Hoja v. Motoc

209 N.W. 66 | Mich. | 1926

Tom Peterson owned and operated a grocery and meat market. He owed plaintiff $1,000. Without complying with the bulk sales law (2 Comp. Laws 1915, § 6346 et seq.), Peterson sold the stock and fixtures to defendant Motoc for $1,350. Plaintiff, as creditor of Peterson, filed the bill herein to have Motoc declared receiver of the property for the benefit of Peterson's creditors. Defendant Landry, as trustee in bankruptcy of Peterson, a bankrupt, intervened and asked that Motoc pay him the value of the property for the benefit of the creditors of the bankrupt. Motoc claimed that, a few days before his purchase, fire had rendered the merchandise practically worthless and had damaged the fixtures. Motoc appealed from a decree requiring him to pay the trustee in bankruptcy the sum of $643.50 for the benefit of Peterson's creditors.

Motoc insists he has a right to Peterson's exemption *260 of property to the value of $250. Motoc is not entitled to have Peterson's exemption set out to him, for Peterson's right thereto was personal and did not pass to Motoc. J. L. HudsonCo. v. No-Name Hat Co., 174 Mich. 109.

The store was closed when Motoc purchased, and the claim is advanced that the bulk sales law does not apply. An arrest of business by such untoward circumstances, which could be remedied and the business continued, does not prevent the application of the bulk sales law. Motoc claims he purchased a cash register, large refrigerator, computing scale, marble counter, large press, 30-gallon kettle and stove, meat block, refrigerator counter, safe, account file, sausage machine, etc., and these were not fixtures within the meaning of the bulk sales law. We notice Motoc purchased these articles to equip a market he was about to establish. None of the articles mentioned constituted merchandise intended for sale in the course of business, but all fall within the term fixtures pertaining to the conducting of the business carried on by Peterson. The point is ruled against defendant's contention inBowen v. Quigley, 165 Mich. 337 (34 L.R.A. [N. S.] 218), where it was stated:

"Inasmuch as this law is aimed at the business of merchants, we think the word 'fixtures,' as used in the statute, must have reference to such chattels as merchants usually possess and annex to the premises occupied by them, to enable them the better to store, handle, and display their goods and wares. * * * They are sometimes called trade fixtures."

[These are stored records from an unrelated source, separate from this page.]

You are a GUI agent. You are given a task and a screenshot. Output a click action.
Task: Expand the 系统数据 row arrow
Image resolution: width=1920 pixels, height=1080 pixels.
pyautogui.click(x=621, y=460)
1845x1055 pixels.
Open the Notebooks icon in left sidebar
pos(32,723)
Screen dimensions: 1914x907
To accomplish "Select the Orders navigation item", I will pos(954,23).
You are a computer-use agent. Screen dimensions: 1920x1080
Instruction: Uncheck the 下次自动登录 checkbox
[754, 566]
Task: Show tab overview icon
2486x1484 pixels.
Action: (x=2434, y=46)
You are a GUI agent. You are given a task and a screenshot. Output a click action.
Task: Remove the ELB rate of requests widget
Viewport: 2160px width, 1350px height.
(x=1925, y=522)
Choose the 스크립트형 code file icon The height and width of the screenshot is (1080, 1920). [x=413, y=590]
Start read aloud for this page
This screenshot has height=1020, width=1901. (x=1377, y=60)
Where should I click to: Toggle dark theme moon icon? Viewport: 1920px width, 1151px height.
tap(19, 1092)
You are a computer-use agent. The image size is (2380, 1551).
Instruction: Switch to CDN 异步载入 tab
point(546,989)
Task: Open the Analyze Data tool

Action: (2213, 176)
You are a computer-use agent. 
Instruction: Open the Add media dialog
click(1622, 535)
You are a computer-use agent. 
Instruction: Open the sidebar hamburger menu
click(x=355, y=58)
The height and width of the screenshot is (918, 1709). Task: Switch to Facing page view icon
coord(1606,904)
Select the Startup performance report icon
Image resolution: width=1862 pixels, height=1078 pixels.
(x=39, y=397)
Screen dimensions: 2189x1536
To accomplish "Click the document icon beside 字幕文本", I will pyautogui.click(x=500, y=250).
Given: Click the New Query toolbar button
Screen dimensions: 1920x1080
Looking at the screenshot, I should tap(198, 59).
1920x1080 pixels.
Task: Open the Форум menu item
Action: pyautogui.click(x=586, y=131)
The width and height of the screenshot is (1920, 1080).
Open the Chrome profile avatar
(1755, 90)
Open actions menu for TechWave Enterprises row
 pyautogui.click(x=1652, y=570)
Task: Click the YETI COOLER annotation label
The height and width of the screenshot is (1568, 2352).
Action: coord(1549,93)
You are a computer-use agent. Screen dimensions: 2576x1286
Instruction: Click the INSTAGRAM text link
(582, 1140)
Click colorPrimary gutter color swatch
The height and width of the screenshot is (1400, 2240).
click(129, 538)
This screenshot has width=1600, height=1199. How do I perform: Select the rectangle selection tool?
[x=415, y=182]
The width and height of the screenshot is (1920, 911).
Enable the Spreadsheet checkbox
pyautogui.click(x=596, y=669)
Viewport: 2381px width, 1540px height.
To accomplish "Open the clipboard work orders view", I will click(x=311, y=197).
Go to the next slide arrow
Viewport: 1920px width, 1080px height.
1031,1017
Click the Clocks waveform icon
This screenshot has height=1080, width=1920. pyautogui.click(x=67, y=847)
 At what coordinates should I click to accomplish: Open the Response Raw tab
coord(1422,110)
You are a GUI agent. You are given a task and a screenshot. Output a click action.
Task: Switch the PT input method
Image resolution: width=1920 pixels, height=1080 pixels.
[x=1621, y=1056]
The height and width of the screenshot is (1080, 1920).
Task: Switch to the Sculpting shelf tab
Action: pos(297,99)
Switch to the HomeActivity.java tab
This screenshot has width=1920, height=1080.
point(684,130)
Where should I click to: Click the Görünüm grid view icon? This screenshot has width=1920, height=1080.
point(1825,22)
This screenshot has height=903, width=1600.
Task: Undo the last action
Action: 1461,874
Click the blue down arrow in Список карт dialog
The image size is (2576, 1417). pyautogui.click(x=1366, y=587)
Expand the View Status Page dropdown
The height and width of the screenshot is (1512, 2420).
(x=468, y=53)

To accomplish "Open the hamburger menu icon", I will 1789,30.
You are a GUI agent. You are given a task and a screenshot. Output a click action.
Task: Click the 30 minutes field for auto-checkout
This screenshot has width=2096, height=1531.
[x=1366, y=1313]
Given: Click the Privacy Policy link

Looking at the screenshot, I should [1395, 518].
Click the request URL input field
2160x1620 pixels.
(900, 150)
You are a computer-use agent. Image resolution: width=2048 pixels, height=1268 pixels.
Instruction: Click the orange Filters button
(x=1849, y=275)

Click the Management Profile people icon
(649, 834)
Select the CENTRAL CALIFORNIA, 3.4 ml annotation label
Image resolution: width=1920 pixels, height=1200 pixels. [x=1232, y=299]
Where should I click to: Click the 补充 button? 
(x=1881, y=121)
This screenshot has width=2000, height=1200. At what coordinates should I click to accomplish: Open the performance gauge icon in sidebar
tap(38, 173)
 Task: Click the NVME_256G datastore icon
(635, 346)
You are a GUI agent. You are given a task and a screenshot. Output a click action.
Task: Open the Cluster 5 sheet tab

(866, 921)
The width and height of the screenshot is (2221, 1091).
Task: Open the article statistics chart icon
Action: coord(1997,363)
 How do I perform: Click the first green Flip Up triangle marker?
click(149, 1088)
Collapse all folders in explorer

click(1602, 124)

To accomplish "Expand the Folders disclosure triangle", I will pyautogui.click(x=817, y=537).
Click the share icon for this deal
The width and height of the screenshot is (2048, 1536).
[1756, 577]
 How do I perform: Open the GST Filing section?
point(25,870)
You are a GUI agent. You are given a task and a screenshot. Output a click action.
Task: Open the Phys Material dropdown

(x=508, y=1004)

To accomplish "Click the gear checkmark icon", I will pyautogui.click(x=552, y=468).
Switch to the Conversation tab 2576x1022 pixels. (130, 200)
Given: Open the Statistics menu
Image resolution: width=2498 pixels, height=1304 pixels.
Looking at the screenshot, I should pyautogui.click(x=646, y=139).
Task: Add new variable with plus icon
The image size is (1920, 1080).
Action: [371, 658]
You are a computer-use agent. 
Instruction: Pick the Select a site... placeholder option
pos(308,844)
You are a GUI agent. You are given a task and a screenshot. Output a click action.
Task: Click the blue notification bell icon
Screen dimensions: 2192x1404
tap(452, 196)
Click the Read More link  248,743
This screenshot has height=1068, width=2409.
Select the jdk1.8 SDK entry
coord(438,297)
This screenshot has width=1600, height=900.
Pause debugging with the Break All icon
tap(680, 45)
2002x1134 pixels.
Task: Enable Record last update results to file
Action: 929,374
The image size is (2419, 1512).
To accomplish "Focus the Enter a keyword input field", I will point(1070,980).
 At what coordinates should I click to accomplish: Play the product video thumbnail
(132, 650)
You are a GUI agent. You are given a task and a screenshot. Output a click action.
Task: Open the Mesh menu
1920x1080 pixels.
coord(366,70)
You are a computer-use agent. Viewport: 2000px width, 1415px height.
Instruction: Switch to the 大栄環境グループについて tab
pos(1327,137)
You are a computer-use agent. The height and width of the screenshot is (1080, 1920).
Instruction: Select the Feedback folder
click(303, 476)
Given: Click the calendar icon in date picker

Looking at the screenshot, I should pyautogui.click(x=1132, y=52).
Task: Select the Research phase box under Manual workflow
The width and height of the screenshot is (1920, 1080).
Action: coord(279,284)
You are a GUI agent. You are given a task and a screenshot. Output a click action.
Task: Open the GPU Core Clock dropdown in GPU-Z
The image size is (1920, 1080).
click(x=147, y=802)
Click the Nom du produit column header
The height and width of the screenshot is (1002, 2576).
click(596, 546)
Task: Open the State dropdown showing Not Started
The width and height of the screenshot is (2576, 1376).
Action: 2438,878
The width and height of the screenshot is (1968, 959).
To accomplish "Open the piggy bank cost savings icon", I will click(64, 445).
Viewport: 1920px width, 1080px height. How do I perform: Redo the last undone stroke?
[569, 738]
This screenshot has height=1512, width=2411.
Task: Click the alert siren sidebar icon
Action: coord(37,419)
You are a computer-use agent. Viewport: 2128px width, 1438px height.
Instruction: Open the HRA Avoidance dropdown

The evidence sustains the amount fixed in the decree. Plaintiff insists the decree should have been for a larger sum. Plaintiff, not having appealed, must rest content with the decree in the circuit. Motoc also claims suit was brought by plaintiff at law before the suit in chancery. Judgment in the suit at law was rendered before the hearing of the chancery *261 case. Such suit was an aid and not a hindrance to plaintiff.Newcomb v. Montague, 205 Mich. 80.

The decree in the circuit is affirmed, with costs to plaintiff.

BIRD, C.J., and SHARPE, SNOW, STEERE, FELLOWS, CLARK, and McDONALD, JJ., concurred.